◆ **What to work on**:
Your answer should consist of the complete listing, repeated verbatim.

····················

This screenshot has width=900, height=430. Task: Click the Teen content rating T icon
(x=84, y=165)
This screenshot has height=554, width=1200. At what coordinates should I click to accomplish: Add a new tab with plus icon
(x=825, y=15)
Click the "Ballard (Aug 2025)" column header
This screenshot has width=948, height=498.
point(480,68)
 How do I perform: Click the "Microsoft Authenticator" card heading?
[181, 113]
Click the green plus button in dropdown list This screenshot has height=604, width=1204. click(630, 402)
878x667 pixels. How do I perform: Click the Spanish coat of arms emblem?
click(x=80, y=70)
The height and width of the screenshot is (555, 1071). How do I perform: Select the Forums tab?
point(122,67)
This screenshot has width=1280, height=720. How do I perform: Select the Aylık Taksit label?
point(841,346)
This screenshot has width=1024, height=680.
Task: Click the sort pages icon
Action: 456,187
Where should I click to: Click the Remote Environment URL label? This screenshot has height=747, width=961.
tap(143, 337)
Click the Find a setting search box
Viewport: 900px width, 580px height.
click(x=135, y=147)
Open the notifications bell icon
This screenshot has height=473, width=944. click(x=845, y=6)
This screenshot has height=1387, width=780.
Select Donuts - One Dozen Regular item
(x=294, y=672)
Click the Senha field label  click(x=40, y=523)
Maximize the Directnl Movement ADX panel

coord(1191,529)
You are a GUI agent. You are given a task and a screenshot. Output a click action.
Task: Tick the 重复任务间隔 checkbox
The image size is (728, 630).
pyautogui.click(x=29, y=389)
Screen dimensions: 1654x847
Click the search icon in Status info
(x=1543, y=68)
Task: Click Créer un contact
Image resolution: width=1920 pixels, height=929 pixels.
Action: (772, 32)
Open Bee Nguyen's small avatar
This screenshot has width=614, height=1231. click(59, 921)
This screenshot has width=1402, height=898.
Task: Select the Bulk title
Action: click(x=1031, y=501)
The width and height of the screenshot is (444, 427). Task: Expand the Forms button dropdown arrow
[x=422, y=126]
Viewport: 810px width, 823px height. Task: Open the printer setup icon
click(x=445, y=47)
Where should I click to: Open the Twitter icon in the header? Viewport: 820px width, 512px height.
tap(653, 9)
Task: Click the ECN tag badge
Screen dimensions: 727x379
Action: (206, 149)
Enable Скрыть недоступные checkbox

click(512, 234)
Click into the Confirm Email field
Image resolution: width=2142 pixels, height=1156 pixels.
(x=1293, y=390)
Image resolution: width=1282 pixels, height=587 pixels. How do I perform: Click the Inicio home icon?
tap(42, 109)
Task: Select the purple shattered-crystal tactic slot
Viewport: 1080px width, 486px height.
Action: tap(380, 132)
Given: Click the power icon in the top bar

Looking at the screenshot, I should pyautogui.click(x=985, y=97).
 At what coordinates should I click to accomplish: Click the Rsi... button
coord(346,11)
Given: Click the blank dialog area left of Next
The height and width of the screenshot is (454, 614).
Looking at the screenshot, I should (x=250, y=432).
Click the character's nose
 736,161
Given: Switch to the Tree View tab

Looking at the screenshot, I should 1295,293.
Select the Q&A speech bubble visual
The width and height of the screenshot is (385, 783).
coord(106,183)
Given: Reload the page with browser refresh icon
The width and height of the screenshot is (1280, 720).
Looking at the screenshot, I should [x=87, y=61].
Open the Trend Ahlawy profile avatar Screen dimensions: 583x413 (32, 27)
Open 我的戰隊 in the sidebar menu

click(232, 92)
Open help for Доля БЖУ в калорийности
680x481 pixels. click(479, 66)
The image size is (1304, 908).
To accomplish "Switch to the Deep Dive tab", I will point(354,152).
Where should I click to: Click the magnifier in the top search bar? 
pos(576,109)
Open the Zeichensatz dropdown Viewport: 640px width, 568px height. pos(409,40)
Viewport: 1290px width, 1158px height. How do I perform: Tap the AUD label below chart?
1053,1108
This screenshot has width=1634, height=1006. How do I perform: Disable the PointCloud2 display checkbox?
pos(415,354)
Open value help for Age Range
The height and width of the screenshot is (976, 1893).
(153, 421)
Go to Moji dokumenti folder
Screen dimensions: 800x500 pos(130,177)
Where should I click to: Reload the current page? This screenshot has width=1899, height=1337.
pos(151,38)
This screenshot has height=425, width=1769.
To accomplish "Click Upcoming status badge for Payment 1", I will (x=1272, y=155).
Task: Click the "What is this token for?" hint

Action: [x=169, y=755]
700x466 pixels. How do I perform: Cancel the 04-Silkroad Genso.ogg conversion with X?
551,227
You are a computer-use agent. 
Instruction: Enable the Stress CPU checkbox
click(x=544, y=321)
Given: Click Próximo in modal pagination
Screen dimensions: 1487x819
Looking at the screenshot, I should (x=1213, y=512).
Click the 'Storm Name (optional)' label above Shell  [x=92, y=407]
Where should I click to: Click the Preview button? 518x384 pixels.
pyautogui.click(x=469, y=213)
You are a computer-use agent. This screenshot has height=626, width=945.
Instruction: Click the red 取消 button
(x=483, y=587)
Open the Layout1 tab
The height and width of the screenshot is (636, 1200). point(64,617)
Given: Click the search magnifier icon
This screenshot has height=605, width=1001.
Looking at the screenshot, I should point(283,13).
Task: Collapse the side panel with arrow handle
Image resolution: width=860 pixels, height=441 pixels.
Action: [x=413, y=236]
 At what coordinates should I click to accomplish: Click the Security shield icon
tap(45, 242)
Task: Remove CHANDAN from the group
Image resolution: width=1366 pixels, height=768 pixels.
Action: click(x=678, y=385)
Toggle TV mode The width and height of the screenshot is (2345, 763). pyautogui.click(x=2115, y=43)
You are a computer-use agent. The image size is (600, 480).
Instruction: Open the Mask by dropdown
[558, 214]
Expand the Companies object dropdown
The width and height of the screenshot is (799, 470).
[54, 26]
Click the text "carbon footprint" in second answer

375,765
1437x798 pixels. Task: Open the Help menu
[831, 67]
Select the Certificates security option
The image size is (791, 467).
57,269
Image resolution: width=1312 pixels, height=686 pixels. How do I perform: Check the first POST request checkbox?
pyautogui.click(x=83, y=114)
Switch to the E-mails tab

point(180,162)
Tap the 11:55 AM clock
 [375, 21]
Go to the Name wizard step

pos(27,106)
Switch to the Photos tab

····················

◆ **Exercise answer**:
This screenshot has width=900, height=430. Task: Click the Teen content rating T icon
(x=84, y=165)
This screenshot has height=554, width=1200. At what coordinates should I click to accomplish: Add a new tab with plus icon
(x=825, y=15)
Click the "Ballard (Aug 2025)" column header
This screenshot has width=948, height=498.
point(480,68)
 How do I perform: Click the "Microsoft Authenticator" card heading?
[181, 113]
Click the green plus button in dropdown list This screenshot has height=604, width=1204. click(630, 402)
878x667 pixels. How do I perform: Click the Spanish coat of arms emblem?
click(x=80, y=70)
The height and width of the screenshot is (555, 1071). How do I perform: Select the Forums tab?
point(122,67)
This screenshot has width=1280, height=720. How do I perform: Select the Aylık Taksit label?
point(841,346)
This screenshot has width=1024, height=680.
Task: Click the sort pages icon
Action: 456,187
Where should I click to: Click the Remote Environment URL label? This screenshot has height=747, width=961.
tap(143, 337)
Click the Find a setting search box
Viewport: 900px width, 580px height.
click(x=135, y=147)
Open the notifications bell icon
This screenshot has height=473, width=944. click(x=845, y=6)
This screenshot has height=1387, width=780.
Select Donuts - One Dozen Regular item
(x=294, y=672)
Click the Senha field label  click(x=40, y=523)
Maximize the Directnl Movement ADX panel

coord(1191,529)
You are a GUI agent. You are given a task and a screenshot. Output a click action.
Task: Tick the 重复任务间隔 checkbox
The image size is (728, 630).
pyautogui.click(x=29, y=389)
Screen dimensions: 1654x847
Click the search icon in Status info
(x=1543, y=68)
Task: Click Créer un contact
Image resolution: width=1920 pixels, height=929 pixels.
Action: (772, 32)
Open Bee Nguyen's small avatar
This screenshot has width=614, height=1231. click(59, 921)
This screenshot has width=1402, height=898.
Task: Select the Bulk title
Action: click(x=1031, y=501)
The width and height of the screenshot is (444, 427). Task: Expand the Forms button dropdown arrow
[x=422, y=126]
Viewport: 810px width, 823px height. Task: Open the printer setup icon
click(x=445, y=47)
Where should I click to: Open the Twitter icon in the header? Viewport: 820px width, 512px height.
tap(653, 9)
Task: Click the ECN tag badge
Screen dimensions: 727x379
Action: (206, 149)
Enable Скрыть недоступные checkbox

click(512, 234)
Click into the Confirm Email field
Image resolution: width=2142 pixels, height=1156 pixels.
(x=1293, y=390)
Image resolution: width=1282 pixels, height=587 pixels. How do I perform: Click the Inicio home icon?
tap(42, 109)
Task: Select the purple shattered-crystal tactic slot
Viewport: 1080px width, 486px height.
Action: tap(380, 132)
Given: Click the power icon in the top bar

Looking at the screenshot, I should pyautogui.click(x=985, y=97).
 At what coordinates should I click to accomplish: Click the Rsi... button
coord(346,11)
Given: Click the blank dialog area left of Next
The height and width of the screenshot is (454, 614).
Looking at the screenshot, I should (x=250, y=432).
Click the character's nose
 736,161
Given: Switch to the Tree View tab

Looking at the screenshot, I should 1295,293.
Select the Q&A speech bubble visual
The width and height of the screenshot is (385, 783).
coord(106,183)
Given: Reload the page with browser refresh icon
The width and height of the screenshot is (1280, 720).
Looking at the screenshot, I should [x=87, y=61].
Open the Trend Ahlawy profile avatar Screen dimensions: 583x413 (32, 27)
Open 我的戰隊 in the sidebar menu

click(232, 92)
Open help for Доля БЖУ в калорийности
680x481 pixels. click(479, 66)
The image size is (1304, 908).
To accomplish "Switch to the Deep Dive tab", I will point(354,152).
Where should I click to: Click the magnifier in the top search bar? 
pos(576,109)
Open the Zeichensatz dropdown Viewport: 640px width, 568px height. pos(409,40)
Viewport: 1290px width, 1158px height. How do I perform: Tap the AUD label below chart?
1053,1108
This screenshot has width=1634, height=1006. How do I perform: Disable the PointCloud2 display checkbox?
pos(415,354)
Open value help for Age Range
The height and width of the screenshot is (976, 1893).
(153, 421)
Go to Moji dokumenti folder
Screen dimensions: 800x500 pos(130,177)
Where should I click to: Reload the current page? This screenshot has width=1899, height=1337.
pos(151,38)
This screenshot has height=425, width=1769.
To accomplish "Click Upcoming status badge for Payment 1", I will (x=1272, y=155).
Task: Click the "What is this token for?" hint

Action: [x=169, y=755]
700x466 pixels. How do I perform: Cancel the 04-Silkroad Genso.ogg conversion with X?
551,227
You are a computer-use agent. 
Instruction: Enable the Stress CPU checkbox
click(x=544, y=321)
Given: Click Próximo in modal pagination
Screen dimensions: 1487x819
Looking at the screenshot, I should (x=1213, y=512).
Click the 'Storm Name (optional)' label above Shell  [x=92, y=407]
Where should I click to: Click the Preview button? 518x384 pixels.
pyautogui.click(x=469, y=213)
You are a computer-use agent. This screenshot has height=626, width=945.
Instruction: Click the red 取消 button
(x=483, y=587)
Open the Layout1 tab
The height and width of the screenshot is (636, 1200). point(64,617)
Given: Click the search magnifier icon
This screenshot has height=605, width=1001.
Looking at the screenshot, I should point(283,13).
Task: Collapse the side panel with arrow handle
Image resolution: width=860 pixels, height=441 pixels.
Action: [x=413, y=236]
 At what coordinates should I click to accomplish: Click the Security shield icon
tap(45, 242)
Task: Remove CHANDAN from the group
Image resolution: width=1366 pixels, height=768 pixels.
Action: click(x=678, y=385)
Toggle TV mode The width and height of the screenshot is (2345, 763). pyautogui.click(x=2115, y=43)
You are a computer-use agent. The image size is (600, 480).
Instruction: Open the Mask by dropdown
[558, 214]
Expand the Companies object dropdown
The width and height of the screenshot is (799, 470).
[54, 26]
Click the text "carbon footprint" in second answer

375,765
1437x798 pixels. Task: Open the Help menu
[831, 67]
Select the Certificates security option
The image size is (791, 467).
57,269
Image resolution: width=1312 pixels, height=686 pixels. How do I perform: Check the first POST request checkbox?
pyautogui.click(x=83, y=114)
Switch to the E-mails tab

point(180,162)
Tap the 11:55 AM clock
 [375, 21]
Go to the Name wizard step

pos(27,106)
Switch to the Photos tab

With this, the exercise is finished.